Der Fischkonsum generell und auch der Konsum von rohem Fisch ist im Trend, nicht nur in Form von Sushi und Sashimi. Welche Vorteile bietet der Verzicht aufs Garen und was ist bei der Herstellung zu beachten?

von Guido Böhler

Sushi und Sashimi werden in vielen Supermärkten angeboten, ebenso südamerikanisches Ceviche, Thunfisch-Carpaccio und rohe Austern in modernen Restaurants. Und kalt geräucherter Lachs sowie der roh marinierte Graved Lachs sind schon lange Massenprodukte. Der treibende Faktor des Fischkonsums dürfte der allgemeine Gesundheitstrend sein sowie Modediäten: Proteinreiche, fettarme Produkte kommen besonders gut an bei «Low Carb»-Anhängern. Aber der Rohverzehr ist eher mit dem Interesse an Ethnofood erklärbar.
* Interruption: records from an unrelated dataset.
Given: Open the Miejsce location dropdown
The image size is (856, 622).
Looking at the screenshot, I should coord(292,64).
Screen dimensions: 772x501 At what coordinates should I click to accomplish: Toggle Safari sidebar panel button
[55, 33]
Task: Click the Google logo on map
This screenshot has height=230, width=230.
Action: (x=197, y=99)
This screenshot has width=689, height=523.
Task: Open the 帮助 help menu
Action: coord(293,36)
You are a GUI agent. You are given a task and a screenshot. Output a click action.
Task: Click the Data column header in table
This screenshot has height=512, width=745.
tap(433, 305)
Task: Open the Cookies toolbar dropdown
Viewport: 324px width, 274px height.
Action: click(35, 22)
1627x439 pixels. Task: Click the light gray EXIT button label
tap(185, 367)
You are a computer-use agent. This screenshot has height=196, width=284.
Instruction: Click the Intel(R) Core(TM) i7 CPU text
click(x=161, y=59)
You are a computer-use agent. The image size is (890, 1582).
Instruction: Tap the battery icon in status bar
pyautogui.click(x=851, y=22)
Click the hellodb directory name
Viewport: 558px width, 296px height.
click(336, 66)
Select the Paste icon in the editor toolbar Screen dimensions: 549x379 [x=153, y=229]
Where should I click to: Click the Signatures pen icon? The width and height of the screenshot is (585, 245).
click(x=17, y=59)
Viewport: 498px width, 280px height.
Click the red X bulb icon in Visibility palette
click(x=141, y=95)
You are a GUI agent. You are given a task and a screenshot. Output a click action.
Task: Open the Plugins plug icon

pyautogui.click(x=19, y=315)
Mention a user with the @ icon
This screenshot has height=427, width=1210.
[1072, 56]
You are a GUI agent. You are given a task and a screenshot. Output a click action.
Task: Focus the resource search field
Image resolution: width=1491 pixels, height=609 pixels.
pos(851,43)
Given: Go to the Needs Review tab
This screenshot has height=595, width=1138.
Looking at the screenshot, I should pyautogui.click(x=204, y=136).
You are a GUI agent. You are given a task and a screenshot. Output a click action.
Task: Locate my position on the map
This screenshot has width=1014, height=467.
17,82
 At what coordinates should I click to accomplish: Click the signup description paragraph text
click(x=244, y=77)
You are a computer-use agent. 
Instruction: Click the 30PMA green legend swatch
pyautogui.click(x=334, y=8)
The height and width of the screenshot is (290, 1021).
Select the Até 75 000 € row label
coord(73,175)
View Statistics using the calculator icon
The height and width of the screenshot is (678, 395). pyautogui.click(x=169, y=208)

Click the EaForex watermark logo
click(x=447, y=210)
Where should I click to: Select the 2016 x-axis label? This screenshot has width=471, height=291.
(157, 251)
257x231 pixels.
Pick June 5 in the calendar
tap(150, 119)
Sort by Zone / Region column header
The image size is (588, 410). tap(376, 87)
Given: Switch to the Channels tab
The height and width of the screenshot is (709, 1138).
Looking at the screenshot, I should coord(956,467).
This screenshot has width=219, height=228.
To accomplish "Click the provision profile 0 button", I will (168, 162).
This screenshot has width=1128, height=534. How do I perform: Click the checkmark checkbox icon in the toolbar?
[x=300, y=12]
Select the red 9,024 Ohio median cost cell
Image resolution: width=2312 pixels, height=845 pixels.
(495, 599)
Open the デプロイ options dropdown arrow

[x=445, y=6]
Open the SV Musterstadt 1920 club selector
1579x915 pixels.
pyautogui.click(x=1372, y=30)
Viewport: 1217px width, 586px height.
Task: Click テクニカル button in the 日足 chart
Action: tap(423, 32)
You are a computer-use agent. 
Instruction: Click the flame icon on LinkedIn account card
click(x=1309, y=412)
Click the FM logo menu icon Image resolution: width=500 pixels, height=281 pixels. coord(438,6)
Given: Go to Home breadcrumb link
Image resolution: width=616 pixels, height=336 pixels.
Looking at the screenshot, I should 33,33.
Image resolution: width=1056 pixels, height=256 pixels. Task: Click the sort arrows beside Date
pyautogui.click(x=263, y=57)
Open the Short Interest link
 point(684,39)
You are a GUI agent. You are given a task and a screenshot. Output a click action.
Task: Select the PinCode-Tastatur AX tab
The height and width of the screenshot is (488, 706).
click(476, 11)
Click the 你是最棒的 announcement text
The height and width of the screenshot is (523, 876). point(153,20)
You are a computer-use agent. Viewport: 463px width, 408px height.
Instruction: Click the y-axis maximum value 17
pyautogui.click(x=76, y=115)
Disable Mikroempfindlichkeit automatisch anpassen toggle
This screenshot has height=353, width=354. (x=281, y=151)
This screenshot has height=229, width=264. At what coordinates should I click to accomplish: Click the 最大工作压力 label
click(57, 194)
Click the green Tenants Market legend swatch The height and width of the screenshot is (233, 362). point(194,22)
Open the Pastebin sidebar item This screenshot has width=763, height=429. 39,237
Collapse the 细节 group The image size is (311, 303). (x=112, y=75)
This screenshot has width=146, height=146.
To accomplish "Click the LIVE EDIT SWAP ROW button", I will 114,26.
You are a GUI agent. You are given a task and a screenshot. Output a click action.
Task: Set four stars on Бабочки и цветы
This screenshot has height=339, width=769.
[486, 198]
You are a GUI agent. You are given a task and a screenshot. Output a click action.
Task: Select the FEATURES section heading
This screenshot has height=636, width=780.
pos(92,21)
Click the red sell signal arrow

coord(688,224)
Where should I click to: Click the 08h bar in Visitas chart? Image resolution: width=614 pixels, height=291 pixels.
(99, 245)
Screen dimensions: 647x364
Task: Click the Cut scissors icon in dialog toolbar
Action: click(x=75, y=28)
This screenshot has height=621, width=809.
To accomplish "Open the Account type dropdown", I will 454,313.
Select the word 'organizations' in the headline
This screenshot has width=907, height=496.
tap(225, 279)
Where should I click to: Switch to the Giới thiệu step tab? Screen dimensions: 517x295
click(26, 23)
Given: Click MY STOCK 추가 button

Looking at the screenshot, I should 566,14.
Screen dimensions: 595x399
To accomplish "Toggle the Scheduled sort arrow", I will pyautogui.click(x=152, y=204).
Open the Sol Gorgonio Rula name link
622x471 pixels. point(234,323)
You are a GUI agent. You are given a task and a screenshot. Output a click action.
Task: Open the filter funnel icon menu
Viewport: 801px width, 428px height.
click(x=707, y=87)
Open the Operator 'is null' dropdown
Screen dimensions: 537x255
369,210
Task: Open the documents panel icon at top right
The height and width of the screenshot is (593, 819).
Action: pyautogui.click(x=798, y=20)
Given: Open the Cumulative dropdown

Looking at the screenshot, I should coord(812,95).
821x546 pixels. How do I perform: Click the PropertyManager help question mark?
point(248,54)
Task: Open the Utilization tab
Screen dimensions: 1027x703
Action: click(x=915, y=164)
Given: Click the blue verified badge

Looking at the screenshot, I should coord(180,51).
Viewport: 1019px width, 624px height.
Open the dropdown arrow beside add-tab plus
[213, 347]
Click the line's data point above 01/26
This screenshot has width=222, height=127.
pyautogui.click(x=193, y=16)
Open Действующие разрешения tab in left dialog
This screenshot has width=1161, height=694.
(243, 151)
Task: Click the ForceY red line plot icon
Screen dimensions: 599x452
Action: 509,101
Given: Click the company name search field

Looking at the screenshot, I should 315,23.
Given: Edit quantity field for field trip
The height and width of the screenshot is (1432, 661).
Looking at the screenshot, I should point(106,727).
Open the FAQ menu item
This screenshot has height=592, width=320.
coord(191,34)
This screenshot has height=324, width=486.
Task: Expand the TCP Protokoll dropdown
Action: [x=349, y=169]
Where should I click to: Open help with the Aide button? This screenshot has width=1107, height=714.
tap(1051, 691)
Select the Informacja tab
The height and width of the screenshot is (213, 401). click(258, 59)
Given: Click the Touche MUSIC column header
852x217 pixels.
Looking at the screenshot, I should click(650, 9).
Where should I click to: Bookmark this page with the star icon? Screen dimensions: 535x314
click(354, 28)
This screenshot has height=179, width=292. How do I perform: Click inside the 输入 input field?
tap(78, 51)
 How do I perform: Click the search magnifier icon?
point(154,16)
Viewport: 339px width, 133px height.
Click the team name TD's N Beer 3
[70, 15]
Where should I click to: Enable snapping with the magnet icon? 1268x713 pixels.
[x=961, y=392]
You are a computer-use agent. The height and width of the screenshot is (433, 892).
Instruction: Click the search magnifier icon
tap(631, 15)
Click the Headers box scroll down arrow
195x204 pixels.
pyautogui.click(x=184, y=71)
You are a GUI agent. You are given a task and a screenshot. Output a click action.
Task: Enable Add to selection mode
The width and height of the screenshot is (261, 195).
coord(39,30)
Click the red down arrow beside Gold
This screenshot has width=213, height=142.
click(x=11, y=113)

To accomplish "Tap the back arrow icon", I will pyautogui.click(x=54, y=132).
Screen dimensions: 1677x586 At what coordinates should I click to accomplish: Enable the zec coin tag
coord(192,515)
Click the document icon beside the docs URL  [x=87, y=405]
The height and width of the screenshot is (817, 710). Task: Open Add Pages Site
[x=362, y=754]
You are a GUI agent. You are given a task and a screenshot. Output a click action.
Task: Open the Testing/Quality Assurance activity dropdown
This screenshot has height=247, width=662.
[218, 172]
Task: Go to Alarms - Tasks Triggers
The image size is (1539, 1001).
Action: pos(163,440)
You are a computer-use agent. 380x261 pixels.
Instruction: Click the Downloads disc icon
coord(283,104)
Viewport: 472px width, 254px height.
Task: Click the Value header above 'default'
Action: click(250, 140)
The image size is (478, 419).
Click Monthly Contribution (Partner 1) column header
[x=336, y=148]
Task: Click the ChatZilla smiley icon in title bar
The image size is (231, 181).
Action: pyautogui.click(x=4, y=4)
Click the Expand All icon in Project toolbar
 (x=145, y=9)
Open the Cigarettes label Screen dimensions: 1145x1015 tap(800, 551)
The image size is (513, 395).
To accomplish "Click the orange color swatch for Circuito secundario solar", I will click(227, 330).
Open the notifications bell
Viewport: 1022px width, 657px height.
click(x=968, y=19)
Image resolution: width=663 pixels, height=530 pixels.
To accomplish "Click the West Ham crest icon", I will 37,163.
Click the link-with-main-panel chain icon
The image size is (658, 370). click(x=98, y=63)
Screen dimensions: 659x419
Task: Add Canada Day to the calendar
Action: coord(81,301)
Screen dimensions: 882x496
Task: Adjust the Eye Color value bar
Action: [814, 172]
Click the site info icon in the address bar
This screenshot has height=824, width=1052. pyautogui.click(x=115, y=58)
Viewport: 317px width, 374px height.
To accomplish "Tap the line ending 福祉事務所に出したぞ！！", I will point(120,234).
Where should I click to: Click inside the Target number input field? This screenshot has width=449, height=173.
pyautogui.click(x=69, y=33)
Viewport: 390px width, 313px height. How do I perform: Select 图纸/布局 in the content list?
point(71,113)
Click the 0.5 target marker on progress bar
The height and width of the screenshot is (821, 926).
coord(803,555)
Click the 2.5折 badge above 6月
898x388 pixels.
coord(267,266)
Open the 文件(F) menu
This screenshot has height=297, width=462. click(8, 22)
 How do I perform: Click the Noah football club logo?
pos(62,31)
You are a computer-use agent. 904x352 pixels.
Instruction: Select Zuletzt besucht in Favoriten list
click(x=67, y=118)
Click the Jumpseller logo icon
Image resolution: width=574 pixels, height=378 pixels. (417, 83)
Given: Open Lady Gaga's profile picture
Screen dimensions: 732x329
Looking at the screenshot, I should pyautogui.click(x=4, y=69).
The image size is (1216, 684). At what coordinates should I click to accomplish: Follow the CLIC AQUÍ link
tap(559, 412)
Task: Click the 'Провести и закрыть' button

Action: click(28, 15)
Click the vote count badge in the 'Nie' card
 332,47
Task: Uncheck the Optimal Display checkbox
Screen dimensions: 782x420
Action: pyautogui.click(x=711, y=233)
Der Gesundheitswert von Fisch, vor allem fettreichem, ist im hohen Gehalt an Omega-3-Fettsäuren begründet, die in unserer Kost eher untervertreten sind. Aber: «Für den Konsum von rohem oder gebeiztem Fisch spricht aus gesundheitlicher Sicht nichts», sagt Stéphanie Hochstrasser von der Schweizerischen Gesellschaft für Ernährung SGE. «Natürlich liefert er die wertvollen Inhaltsstoffe, die für Fisch bekannt sind, aber dafür muss er nicht roh oder gebeizt sein, er darf auch gerne gekocht sein. Roher Fisch hat gegenüber erhitztem keine gesundheitlichen Vorteile».
Das Kaufmotiv für Rohfischprodukte liegt wohl in kulinarischen und ernährungsphysiologischen Vorteilen, wenn man Fisch mit Landtierfleisch vergleicht: Fische enthalten viel weniger Bindegewebe, ihre Muskeln sind daher zarter und leichter verdaulich. Nur das zähe Bindegewebe und die allfällige Notwendigkeit einer Hygienisierung bedingen thermisches Garen von Fleisch, egal welcher Tierart. Bei garantierter Abwesenheit von schädlichen Organismen ist der Rohkonsum möglich, auch wenn eine sanfte Thermisierung sensorisch betrachtet bei Edelstücken- und -arten allenfalls die beste Variante ist. Dicke Stücke kann man aussen bräunen zwecks Aromabildung und im Innern medium oder roh belassen. Dort braucht es keine Hygienisierung, da Fleisch innen steril ist.

Warmrauch oder innen roh

Ein aktuelles Beispiel für den Trend zu rohem Fisch ist die Lancierung von Zuchteglifilets «La perche LOË» der Walliser Fischzuchtfirma Valperca mit der Empfehlung zum Rohkonsum. Eine Neuheit sind bei 48 Grad warmgeräucherte Filets. «Die Konsistenz entspricht der von rohem Egli, ist aber noch etwas zarter», sagt Valperca-Chef David Morard. «Kalt geräuchert würde sie eher gummig». 48 Grad entspricht einer Temperatur, die zwischen der klassischen Heissräucherung (über 60 Grad) und der Kalträucherung (unter 26 Grad) liegt. Das Fleisch der Warmrauch-Egli ist elastisch und das Protein daher kaum denaturiert. Im technologischen Sinn sind Proteine roh, wenn sie nicht denaturiert sind, dann haben sie noch ihre gewünschte Bindefähigkeit. Selbst beim Grillieren, einem Hochtemperaturprozess, schonen Gourmetköche den Fisch mit sehr moderaten Kerntemperaturen (die Oberfläche darf 200–250 Grad erfahren zwecks Bräunung und Hygienisierung): «Grill-Ueli» Bernold nennt in seinem Grillkundebuch «Der Outdoorchef» für Edelfische Soll-Kerntemperaturen, die wesentlich tiefer sind als für edle Fleischstücke: Optimal sind bei Forelle 43–48 Grad, bei Lachs 40–45 Grad und bei Thunfisch sogar nur 35–38 Grad. Zum Vergleich: Rindsfilet: 51–55 Grad. Der Unterschied ist biologisch bedingt: Myosin denaturiert in Fisch schon ab 40 Grad, Actin bei ca 60 Grad. Bei Landtieren, die in wärmeren Umgebungen leben, liegt dieser Wert für Myosin bei 50–60 Grad und Actin bei 66–73 Grad.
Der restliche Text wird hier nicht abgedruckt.